For simplicity, I'm only showing part of the component's code.

// GradingContainer

class GradingContainer extends Component {
  componentDidMount() {
    const { id, fetchAssignmentGradingSummary, history } = this.props
    fetchAssignmentGradingSummary(id, history)
  }

  componentWillUnmount() {
    this.props.clearActiveStudent()
    this.props.clearAssignmentGradingSummary()
  }

  render() {
    return (
      //some markup
    )
  }
}

const mapStateToProps = ({
  assignments: {
    grader: {
      gradingSummary: {
        assignment
      },
      gradingSummaryLoading
    }
  }
}) => ({
  assignment,
  gradingSummaryLoading
})

export default withRouter(connect(mapStateToProps, {
  clearActiveStudent,
  clearAssignmentGradingSummary,
  fetchAssignmentGradingSummary
})(GradingContainer))

So, when the GradingContainer mounts, we dispatch an action to fetch the grading data. That action eventually updates the state in graderReducer.

// graderReducer

export default (state = defaultState, { type, payload }) => {
  switch (type) {
    case RECEIVE_ASSIGNMENT_GRADING_SUMMARY:
      return {
        ...state,
        gradingSummaryLoading: false,
        gradingSummary: {
          ...payload
        }
      }
  }
}

Now, when the GradingContainer unmounts, you see that I was smart enough to remember to clean up the data in the store, but the AssignmentDirector is still hooked up to the editorReducer and looking at the state of the assignment in there.

This discrepancy resulted in odd behavior on the front end. When you clicked on a published assignment from the dashboard and then clicked onto an unpublished one, you'd momentarily see a flash of the grading view before the assignment fetch resolved. You'd also see a 500 request appear in the console.

I spent some time hanging out in the Redux Dev Tools inspector and noticed that the FETCH_STUDENT_ASSIGNMENT_GRADING_SUMMARY kept getting called before the FETCH_ASSIGNMENT action.

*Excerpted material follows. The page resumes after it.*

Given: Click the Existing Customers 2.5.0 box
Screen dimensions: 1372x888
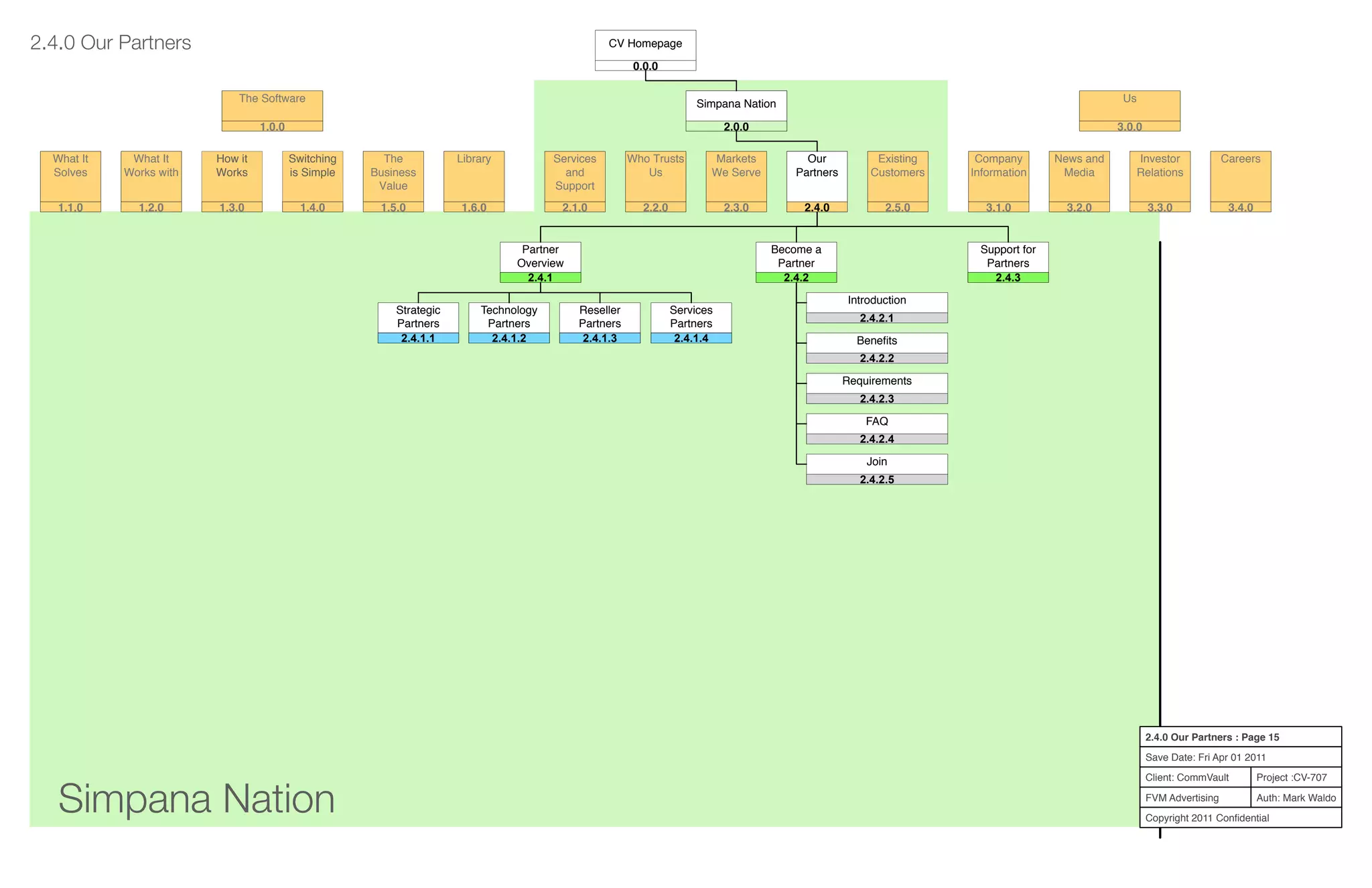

Even though the URL was changing, the AssignmentDirector was still trying to render the GradingContainer!

And that's when I realized that the AssignmentDirector wasn't getting updated in the right order when the assignment and URL changed.

To fix this, I added an action to clear the active assignment from the editorReducer when the AssignmentDirector unmounts, which reset the defaults for the assignment and the loading state within the editorReducer and stop the GradingContainer from rendering prematurely.

  componentWillUnmount() {
    this.props.clearActiveAssignment()
  }

And that, friends, is why it's important to clean up after your React components.